The bromo pyrazinone intermediate (VII) has been obtained as follows. The condensation of ethyl glycinate (I) with ethoxalyl chloride (II) by means of TEA in dichloroethane gives the corresponding amide (III), which is condensed with aminoacetaldehyde dimethyl acetal (IV) in isopropanol to yield the diamide (V). The cyclization of (V) by means of HCl in refluxing AcOH affords the hydroxypyrazinone (VI), which is finally treated with POBr3 in refluxing 1,2-dichloroethane to provide the target bromopyrazinone intermediate (VII) (1).
The reaction of N-(2(S)-benzyl-3-hydroxypropyl)carbamic acid tert-butyl ester (VIII), with sodium azide and PPh3 gives the corresponding 3-azido derivative (IX), which is deprotected to afford 3-azido-2(S)-benzylpropylamine (X). The condensation of (X) with the intermediate bromopyrazinone (VII) by means of TEA in hot ethanol provides the secondary amine (XI), which is chlorinated with NCS in hot dichloroethane to give the chloropyrazinone (XII). The reduction of the azido group of (XII) by means of SnCl2 in methanol/THF yields the primary amine (XIII), which is condensed with the Boc protected 2-(5-bromopentyloxy)-5-chlorobenzylamine (XIV) by means of triethylamine in DMF to afford the linear precursor (XV). The deprotection of the NH2 group of (XV) by means of HCl provides the benzylamine derivative (XVI), which is treated with LiOH in THF to furnish the aminoacid precursor (XVII). Finally this compound is cyclized by means of EDC and HOAt to obtain the target macrolactam (1, 2).
Acylation of glycine ethyl ester (I) with ethyl oxalyl chloride (II) affords amide (III). Subsequent reaction of (III) with aminoacetaldehyde dimethyl acetal (IV) produces the oxalic acid diamide (V). Cyclization of (V) under acidic conditions furnishes the pyrazine dione (VI), which is further brominated to (VII) employing phosphorus oxybromide.

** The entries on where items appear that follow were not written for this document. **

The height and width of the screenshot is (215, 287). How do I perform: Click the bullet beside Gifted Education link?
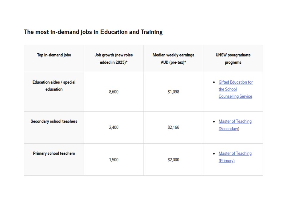(x=214, y=82)
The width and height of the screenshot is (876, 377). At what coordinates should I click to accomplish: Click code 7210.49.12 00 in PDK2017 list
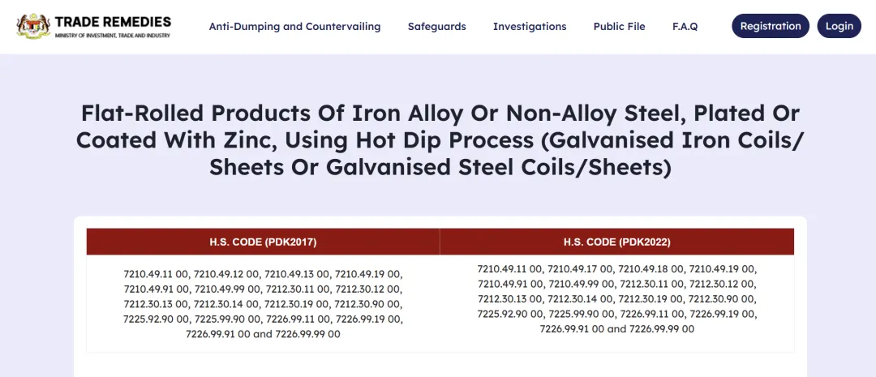pyautogui.click(x=228, y=274)
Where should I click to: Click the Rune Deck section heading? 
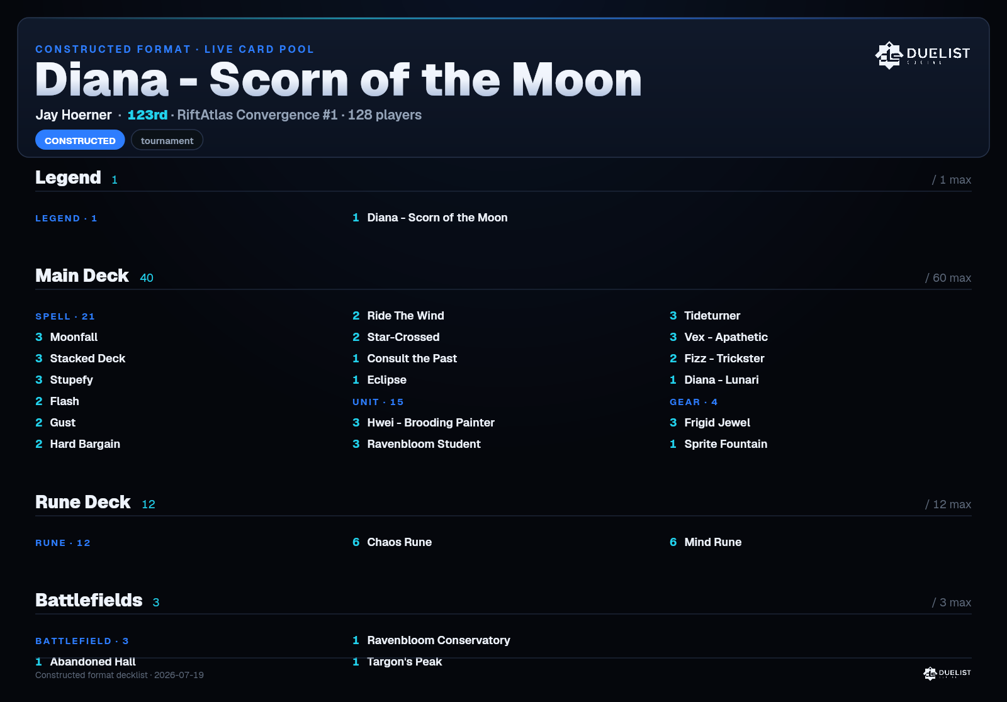(x=83, y=502)
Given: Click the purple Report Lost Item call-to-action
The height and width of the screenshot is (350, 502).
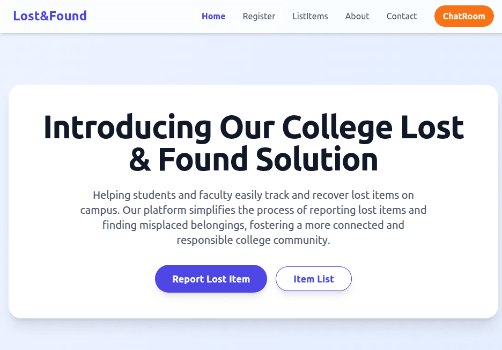Looking at the screenshot, I should tap(211, 279).
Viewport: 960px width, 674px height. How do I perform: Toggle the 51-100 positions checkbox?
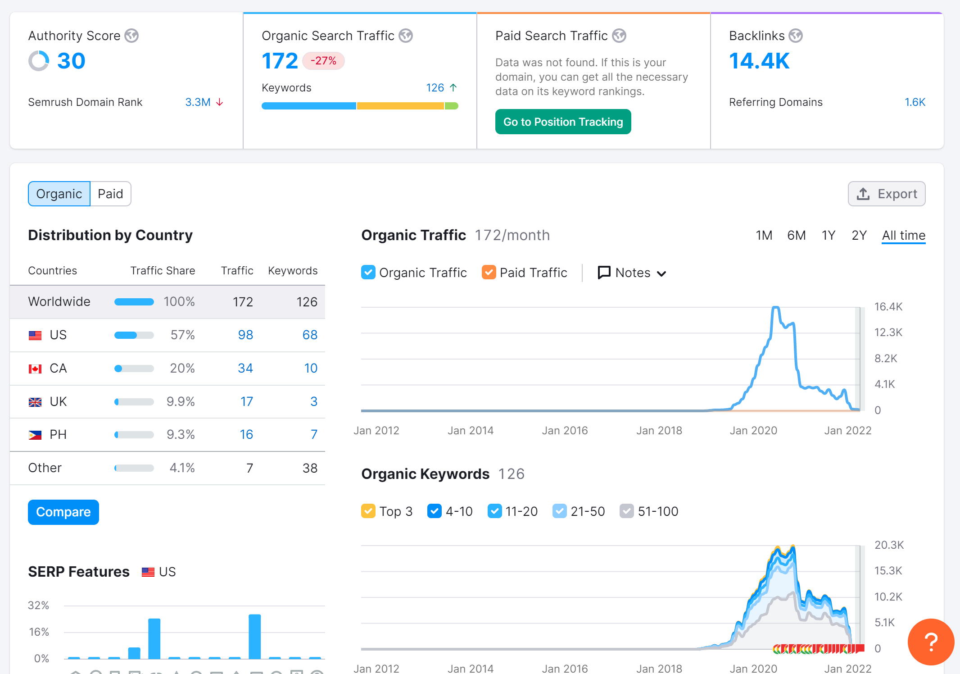pyautogui.click(x=627, y=511)
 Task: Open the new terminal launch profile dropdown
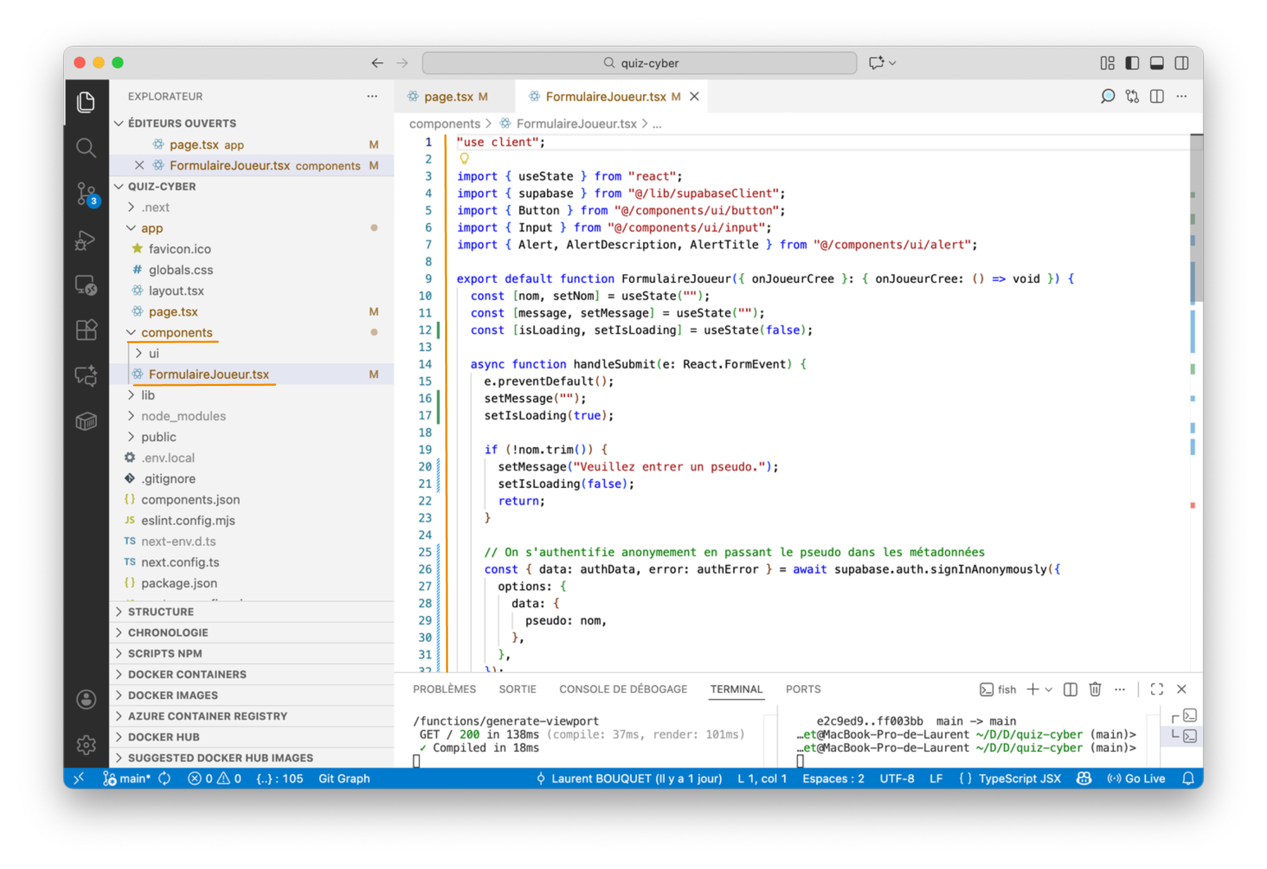coord(1049,690)
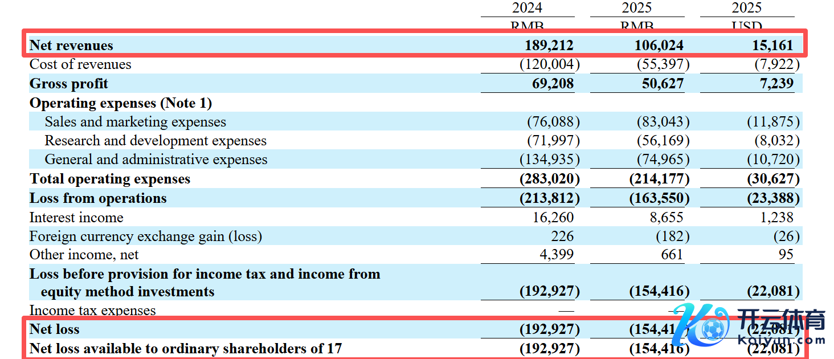Select the Loss from operations label
This screenshot has width=834, height=359.
coord(98,198)
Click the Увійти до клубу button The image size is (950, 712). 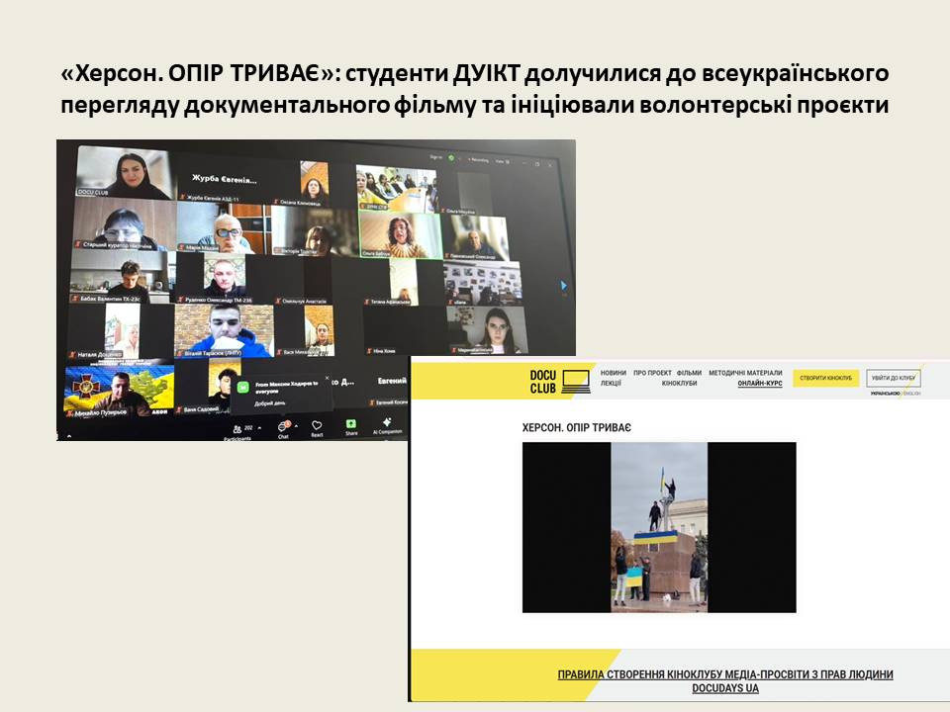click(x=893, y=378)
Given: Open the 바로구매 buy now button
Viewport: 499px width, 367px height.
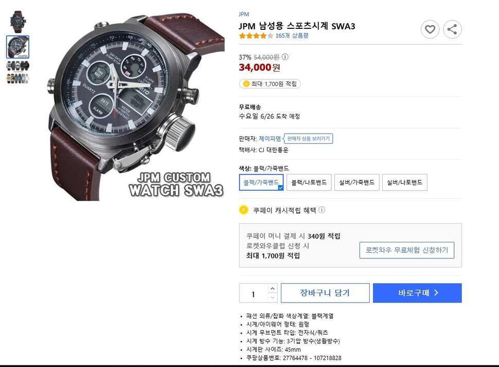Looking at the screenshot, I should [x=417, y=293].
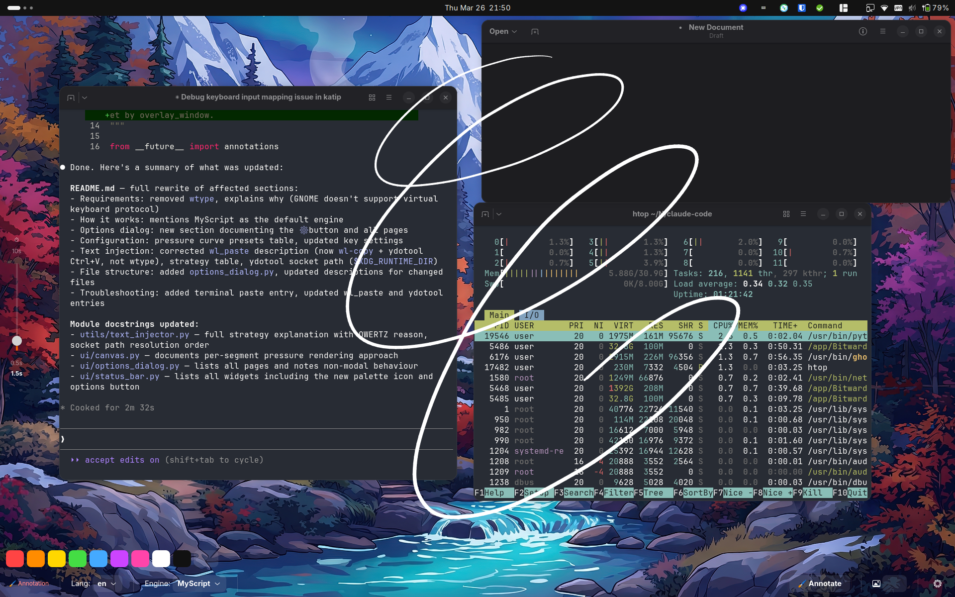955x597 pixels.
Task: Pick the green color swatch
Action: tap(78, 559)
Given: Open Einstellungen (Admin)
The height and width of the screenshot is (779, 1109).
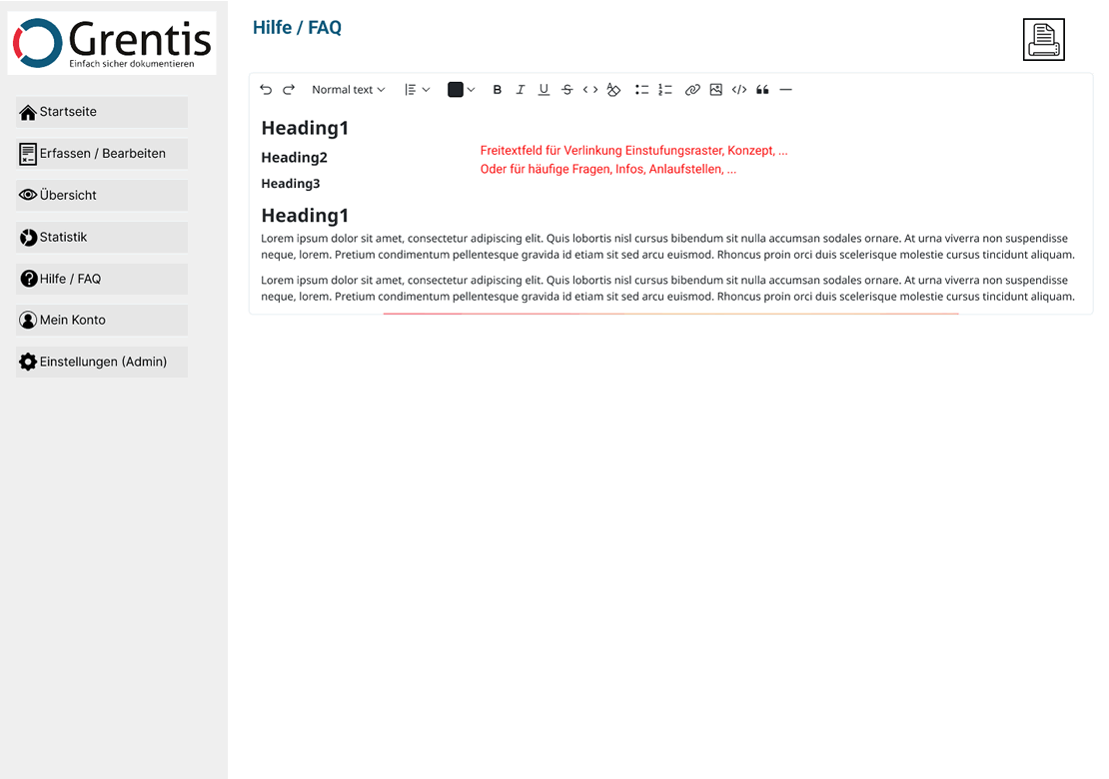Looking at the screenshot, I should pyautogui.click(x=102, y=362).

Mitsunobu coupling of N-Boc-L-phenylglycinol (VIII) with hydrazoic acid affords azide (IX). Subsequent acidic cleavage of the N-Boc protecting group of (IX) furnishes amino azide (X). This is then condensed with the bromopyrazinone (VII) upon heating at 110 C in a pressure vessel to furnish adduct (XI). Treatment of (XI) with N-chlorosuccinimide in hot dichloroethane gives rise to the chloropyrazinone (XII). The azido group of (XII) is then reduced to the corresponding amine (XIII) employing SnCl2 in MeOH/THF (1,2).
The intermediate aldehyde (XXV) has been prepared by two related procedures. Benzylic bromination of o-tolylacetic acid (XIV) employing NBS and AIBN leads to bromo acid (XV), which is further converted into the tert-butyl ester (XVI) upon treatment with isobutylene and sulfuric acid. Bromide group displacement in (XVI) with NaN3 in hot DMF affords azide (XVII). This is then reduced by catalytic hydrogenation to the corresponding primary amine, which can be isolated as the more stable oxalate salt (XVIII). After protection of amine (XVIII) as the N-Boc derivative (XIX), selective reduction of the ester function employing LiAlH4 in cold Et2O gives rise to alcohol (XX). Further bromination of alcohol (XX) to produce (XXI) is accomplished by treatment with CBr4 and PPh3. Bromide (XXI) is condensed with 3-amino-1-propanol (XXII) yielding amino alcohol (XXIII), which is subsequently protected as the di-Boc derivative (XXIV). Swern oxidation of alcohol (XXIV) generates the required aldehyde intermediate (XXV).
Reductive condensation between aldehyde (XXV) and amine (XIII) in the presence of NaBH(OAc)3 leads to adduct (XXX). The N-Boc protecting groups of (XXX) are then cleaved under acidic conditions yielding tetra-amine (XXXI). Saponification of the ethyl ester group of (XXXI) with LiOH furnishes amino acid (XXXII). Finally, the title compound is obtained by macrocyclization of (XXXII) employing EDC/HOAt as the coupling reagent (1,2).
In a related synthesis of (XXV) starting from the mono-protected diamine (XXVI), alkylation with ethyl 3-bromopropionate (XXVII) leads to amino ester (XXVIII), which is further protected as the di-Boc derivative (XXIX). Reduction of ester (XXIX) employing LiAlH4 furnishes alcohol (XXIV), which is further oxidized to aldehyde (XXV) under Swern conditions.